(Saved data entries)
BEGIN

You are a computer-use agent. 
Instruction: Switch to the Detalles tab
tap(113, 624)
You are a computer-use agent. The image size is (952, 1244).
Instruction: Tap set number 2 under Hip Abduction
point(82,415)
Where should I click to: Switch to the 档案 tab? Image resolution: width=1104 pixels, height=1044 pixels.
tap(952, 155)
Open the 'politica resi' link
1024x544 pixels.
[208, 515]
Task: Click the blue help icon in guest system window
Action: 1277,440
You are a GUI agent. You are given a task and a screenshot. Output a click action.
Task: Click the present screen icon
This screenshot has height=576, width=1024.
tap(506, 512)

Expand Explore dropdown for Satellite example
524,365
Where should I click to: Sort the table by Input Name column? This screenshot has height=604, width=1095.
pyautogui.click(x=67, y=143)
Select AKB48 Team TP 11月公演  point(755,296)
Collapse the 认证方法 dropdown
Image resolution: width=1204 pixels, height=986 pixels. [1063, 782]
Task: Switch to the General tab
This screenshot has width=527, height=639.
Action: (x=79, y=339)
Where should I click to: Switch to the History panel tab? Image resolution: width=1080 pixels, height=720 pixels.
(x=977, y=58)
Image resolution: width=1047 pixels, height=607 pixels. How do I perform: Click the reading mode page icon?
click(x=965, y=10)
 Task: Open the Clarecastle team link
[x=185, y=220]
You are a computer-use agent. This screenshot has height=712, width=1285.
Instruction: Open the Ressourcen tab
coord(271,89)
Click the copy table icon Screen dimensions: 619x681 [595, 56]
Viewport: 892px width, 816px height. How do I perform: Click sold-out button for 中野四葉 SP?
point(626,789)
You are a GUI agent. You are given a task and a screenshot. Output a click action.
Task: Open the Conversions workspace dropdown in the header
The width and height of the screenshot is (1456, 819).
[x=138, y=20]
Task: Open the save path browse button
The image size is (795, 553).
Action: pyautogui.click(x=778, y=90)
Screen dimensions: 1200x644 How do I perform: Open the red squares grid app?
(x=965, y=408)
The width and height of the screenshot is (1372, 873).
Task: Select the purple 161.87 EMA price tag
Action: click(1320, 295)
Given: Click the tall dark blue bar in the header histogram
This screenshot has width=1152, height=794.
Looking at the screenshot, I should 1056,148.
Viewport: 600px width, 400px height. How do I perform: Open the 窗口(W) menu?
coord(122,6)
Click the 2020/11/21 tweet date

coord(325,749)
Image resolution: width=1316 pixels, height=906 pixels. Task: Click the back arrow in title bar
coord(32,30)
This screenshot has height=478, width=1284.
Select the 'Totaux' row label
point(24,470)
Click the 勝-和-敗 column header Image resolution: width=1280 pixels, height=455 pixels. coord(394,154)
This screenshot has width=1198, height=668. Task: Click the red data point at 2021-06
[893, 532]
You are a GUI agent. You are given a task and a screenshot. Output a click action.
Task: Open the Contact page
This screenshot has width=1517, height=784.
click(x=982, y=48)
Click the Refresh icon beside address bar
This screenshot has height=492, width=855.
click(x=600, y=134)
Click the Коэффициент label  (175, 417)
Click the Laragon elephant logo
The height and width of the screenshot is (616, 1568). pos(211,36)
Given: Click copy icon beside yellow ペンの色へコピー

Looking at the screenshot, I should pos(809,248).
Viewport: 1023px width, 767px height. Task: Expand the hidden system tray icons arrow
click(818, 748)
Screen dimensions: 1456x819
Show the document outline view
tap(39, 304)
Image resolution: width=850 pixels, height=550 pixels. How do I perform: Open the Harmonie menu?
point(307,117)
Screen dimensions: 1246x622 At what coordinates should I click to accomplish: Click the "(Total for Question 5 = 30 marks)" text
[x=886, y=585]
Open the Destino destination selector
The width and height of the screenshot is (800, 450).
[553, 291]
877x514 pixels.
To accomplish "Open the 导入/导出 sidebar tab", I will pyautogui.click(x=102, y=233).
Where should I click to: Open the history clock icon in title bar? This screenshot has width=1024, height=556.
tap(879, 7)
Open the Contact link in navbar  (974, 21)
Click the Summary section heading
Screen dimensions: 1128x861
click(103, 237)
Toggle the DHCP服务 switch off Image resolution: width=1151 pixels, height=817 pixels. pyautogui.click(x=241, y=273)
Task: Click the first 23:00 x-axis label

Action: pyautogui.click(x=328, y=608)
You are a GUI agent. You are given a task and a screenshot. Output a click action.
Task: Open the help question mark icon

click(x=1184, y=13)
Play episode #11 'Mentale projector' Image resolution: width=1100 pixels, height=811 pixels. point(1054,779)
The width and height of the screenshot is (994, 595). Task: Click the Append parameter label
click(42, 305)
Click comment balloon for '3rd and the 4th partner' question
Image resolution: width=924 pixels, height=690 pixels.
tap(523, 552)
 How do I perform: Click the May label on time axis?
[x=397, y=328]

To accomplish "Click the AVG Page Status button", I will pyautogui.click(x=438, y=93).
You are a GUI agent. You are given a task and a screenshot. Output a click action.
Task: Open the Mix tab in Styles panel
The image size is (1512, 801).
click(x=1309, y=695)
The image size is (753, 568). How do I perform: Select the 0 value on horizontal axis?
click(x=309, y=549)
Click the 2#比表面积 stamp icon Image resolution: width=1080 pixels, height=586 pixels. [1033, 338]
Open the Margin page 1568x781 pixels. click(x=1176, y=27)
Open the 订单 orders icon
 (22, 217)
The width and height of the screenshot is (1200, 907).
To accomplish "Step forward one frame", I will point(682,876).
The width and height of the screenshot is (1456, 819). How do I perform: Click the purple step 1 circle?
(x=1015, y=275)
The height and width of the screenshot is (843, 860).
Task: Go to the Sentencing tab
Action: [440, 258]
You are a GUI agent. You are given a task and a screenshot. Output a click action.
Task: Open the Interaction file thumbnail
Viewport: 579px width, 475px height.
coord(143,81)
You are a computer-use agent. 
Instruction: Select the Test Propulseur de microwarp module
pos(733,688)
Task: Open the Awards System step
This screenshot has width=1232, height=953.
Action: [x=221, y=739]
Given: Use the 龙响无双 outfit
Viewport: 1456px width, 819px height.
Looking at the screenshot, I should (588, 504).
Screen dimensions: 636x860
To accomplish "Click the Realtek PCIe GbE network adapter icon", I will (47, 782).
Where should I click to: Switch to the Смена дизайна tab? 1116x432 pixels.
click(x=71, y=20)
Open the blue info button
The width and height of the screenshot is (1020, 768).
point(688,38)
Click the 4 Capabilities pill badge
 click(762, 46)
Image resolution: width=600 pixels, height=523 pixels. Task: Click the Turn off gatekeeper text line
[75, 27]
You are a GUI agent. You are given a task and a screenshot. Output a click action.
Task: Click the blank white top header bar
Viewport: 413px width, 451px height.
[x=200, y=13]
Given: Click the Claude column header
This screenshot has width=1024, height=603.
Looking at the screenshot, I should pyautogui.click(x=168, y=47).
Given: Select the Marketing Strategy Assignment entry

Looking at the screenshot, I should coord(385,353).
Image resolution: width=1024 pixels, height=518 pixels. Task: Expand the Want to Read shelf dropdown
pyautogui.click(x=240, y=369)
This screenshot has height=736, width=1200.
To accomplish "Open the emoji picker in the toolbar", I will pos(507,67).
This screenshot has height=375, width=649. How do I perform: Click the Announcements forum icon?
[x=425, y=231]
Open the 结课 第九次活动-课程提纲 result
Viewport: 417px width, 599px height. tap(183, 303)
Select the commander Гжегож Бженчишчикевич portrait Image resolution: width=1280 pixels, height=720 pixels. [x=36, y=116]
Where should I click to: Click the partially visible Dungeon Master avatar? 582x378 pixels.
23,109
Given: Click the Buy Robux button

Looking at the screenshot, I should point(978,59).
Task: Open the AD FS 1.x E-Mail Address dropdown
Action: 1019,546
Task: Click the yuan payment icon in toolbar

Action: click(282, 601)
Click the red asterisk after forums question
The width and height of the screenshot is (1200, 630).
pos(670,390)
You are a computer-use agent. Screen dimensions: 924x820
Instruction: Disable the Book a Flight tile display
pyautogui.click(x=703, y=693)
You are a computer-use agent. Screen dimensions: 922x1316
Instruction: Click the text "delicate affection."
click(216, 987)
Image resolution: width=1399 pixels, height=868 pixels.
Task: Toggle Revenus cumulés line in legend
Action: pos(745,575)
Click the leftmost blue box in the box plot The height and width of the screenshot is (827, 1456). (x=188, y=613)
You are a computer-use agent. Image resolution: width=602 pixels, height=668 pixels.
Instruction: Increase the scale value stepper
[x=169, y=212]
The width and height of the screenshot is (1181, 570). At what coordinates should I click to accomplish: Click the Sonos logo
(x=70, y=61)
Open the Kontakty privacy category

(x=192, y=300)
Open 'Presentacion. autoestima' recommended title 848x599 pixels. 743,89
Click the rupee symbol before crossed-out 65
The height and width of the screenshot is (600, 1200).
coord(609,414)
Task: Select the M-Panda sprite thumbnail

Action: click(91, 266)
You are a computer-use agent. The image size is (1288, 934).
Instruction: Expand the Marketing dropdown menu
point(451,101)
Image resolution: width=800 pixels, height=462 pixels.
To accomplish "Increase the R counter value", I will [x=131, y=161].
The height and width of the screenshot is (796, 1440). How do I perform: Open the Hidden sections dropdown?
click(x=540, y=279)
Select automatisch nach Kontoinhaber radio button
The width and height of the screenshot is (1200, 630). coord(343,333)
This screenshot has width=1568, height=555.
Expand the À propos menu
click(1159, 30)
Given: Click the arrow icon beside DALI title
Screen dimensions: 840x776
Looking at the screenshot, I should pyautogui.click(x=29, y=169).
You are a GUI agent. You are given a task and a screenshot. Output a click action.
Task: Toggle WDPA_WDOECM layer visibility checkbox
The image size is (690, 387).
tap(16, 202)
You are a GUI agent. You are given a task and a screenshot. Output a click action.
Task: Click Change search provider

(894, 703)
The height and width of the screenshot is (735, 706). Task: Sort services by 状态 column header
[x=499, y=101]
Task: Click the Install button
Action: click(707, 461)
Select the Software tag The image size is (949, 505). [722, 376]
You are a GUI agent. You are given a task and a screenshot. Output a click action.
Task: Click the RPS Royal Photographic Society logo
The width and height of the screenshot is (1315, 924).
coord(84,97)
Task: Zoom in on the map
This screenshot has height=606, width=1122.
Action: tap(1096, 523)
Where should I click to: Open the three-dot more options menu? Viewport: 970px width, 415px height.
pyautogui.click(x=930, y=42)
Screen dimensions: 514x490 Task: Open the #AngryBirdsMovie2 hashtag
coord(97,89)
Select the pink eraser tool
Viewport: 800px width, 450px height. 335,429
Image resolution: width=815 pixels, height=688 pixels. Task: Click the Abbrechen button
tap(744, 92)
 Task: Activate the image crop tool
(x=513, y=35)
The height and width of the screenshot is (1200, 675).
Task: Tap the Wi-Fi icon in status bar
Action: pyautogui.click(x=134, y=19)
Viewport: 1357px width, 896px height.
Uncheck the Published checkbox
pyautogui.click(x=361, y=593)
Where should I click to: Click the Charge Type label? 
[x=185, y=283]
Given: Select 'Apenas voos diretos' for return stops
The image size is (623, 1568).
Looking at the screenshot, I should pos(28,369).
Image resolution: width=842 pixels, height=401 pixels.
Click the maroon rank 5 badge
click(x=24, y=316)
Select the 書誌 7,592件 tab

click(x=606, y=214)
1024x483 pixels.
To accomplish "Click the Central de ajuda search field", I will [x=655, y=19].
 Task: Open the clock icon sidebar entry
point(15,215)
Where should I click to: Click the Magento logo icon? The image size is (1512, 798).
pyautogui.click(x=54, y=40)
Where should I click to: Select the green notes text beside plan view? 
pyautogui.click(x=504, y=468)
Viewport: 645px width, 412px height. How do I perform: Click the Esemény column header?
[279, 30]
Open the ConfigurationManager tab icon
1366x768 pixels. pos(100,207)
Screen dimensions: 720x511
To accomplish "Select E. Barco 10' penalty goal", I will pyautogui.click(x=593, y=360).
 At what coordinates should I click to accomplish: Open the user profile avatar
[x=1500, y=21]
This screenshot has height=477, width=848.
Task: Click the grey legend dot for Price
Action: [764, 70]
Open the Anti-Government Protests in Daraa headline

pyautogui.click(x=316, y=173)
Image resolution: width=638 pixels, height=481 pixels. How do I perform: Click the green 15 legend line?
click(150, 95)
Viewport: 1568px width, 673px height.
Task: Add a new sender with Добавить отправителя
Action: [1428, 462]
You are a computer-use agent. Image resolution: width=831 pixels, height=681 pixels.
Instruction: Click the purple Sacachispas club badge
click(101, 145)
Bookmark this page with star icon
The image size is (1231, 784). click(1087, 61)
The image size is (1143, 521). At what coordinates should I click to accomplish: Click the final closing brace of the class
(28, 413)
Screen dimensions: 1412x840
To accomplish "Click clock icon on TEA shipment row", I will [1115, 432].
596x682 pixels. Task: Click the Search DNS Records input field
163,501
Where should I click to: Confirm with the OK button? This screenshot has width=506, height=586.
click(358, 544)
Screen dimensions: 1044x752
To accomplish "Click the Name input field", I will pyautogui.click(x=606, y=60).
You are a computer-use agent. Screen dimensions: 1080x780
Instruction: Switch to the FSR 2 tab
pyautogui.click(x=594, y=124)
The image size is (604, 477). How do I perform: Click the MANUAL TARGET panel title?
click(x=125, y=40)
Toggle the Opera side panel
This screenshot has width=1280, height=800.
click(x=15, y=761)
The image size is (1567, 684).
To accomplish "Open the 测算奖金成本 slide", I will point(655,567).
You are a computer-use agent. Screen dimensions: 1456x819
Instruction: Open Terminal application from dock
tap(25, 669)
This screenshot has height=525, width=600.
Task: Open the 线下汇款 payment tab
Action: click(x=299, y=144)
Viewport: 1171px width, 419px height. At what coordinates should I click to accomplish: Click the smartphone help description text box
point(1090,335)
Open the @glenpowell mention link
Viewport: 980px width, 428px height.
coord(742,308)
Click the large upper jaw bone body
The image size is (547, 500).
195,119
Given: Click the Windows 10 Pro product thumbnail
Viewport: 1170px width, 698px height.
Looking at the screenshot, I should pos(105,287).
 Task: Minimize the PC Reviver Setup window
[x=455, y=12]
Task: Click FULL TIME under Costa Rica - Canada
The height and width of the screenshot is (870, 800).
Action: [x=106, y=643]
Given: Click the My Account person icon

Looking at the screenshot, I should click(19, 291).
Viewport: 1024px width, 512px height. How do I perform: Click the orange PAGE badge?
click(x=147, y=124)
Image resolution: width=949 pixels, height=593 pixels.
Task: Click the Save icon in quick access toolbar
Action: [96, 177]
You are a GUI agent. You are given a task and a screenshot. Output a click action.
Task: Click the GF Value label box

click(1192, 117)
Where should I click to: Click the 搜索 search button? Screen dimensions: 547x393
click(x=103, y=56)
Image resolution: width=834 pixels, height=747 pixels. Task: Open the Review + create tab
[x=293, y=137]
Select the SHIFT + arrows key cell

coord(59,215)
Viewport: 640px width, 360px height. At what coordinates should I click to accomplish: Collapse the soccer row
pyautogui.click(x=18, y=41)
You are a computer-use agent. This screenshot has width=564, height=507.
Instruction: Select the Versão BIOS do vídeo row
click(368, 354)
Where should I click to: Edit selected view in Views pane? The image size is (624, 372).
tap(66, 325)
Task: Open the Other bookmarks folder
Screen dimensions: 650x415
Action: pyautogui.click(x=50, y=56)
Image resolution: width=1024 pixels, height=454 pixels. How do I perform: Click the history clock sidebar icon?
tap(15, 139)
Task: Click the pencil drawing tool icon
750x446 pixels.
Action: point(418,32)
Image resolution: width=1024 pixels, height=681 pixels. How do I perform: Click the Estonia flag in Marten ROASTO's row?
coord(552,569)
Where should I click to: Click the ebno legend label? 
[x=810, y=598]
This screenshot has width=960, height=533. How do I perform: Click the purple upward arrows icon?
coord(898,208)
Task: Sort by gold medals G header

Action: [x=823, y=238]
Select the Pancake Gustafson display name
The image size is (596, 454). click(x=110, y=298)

END

▸ Task:
Return exactly the lines from the one containing "The height and width of the screenshot is (870, 800)." to the last line of the data, and nothing more.

▸ Finished exercise:
The height and width of the screenshot is (870, 800).
Action: [x=106, y=643]
Given: Click the My Account person icon

Looking at the screenshot, I should click(19, 291).
Viewport: 1024px width, 512px height. How do I perform: Click the orange PAGE badge?
click(x=147, y=124)
Image resolution: width=949 pixels, height=593 pixels.
Task: Click the Save icon in quick access toolbar
Action: [96, 177]
You are a GUI agent. You are given a task and a screenshot. Output a click action.
Task: Click the GF Value label box

click(1192, 117)
Where should I click to: Click the 搜索 search button? Screen dimensions: 547x393
click(x=103, y=56)
Image resolution: width=834 pixels, height=747 pixels. Task: Open the Review + create tab
[x=293, y=137]
Select the SHIFT + arrows key cell

coord(59,215)
Viewport: 640px width, 360px height. At what coordinates should I click to accomplish: Collapse the soccer row
pyautogui.click(x=18, y=41)
You are a computer-use agent. This screenshot has width=564, height=507.
Instruction: Select the Versão BIOS do vídeo row
click(368, 354)
Where should I click to: Edit selected view in Views pane? The image size is (624, 372).
tap(66, 325)
Task: Open the Other bookmarks folder
Screen dimensions: 650x415
Action: pyautogui.click(x=50, y=56)
Image resolution: width=1024 pixels, height=454 pixels. How do I perform: Click the history clock sidebar icon?
tap(15, 139)
Task: Click the pencil drawing tool icon
750x446 pixels.
Action: point(418,32)
Image resolution: width=1024 pixels, height=681 pixels. How do I perform: Click the Estonia flag in Marten ROASTO's row?
coord(552,569)
Where should I click to: Click the ebno legend label? 
[x=810, y=598]
This screenshot has width=960, height=533. How do I perform: Click the purple upward arrows icon?
coord(898,208)
Task: Sort by gold medals G header

Action: [x=823, y=238]
Select the Pancake Gustafson display name
The image size is (596, 454). click(x=110, y=298)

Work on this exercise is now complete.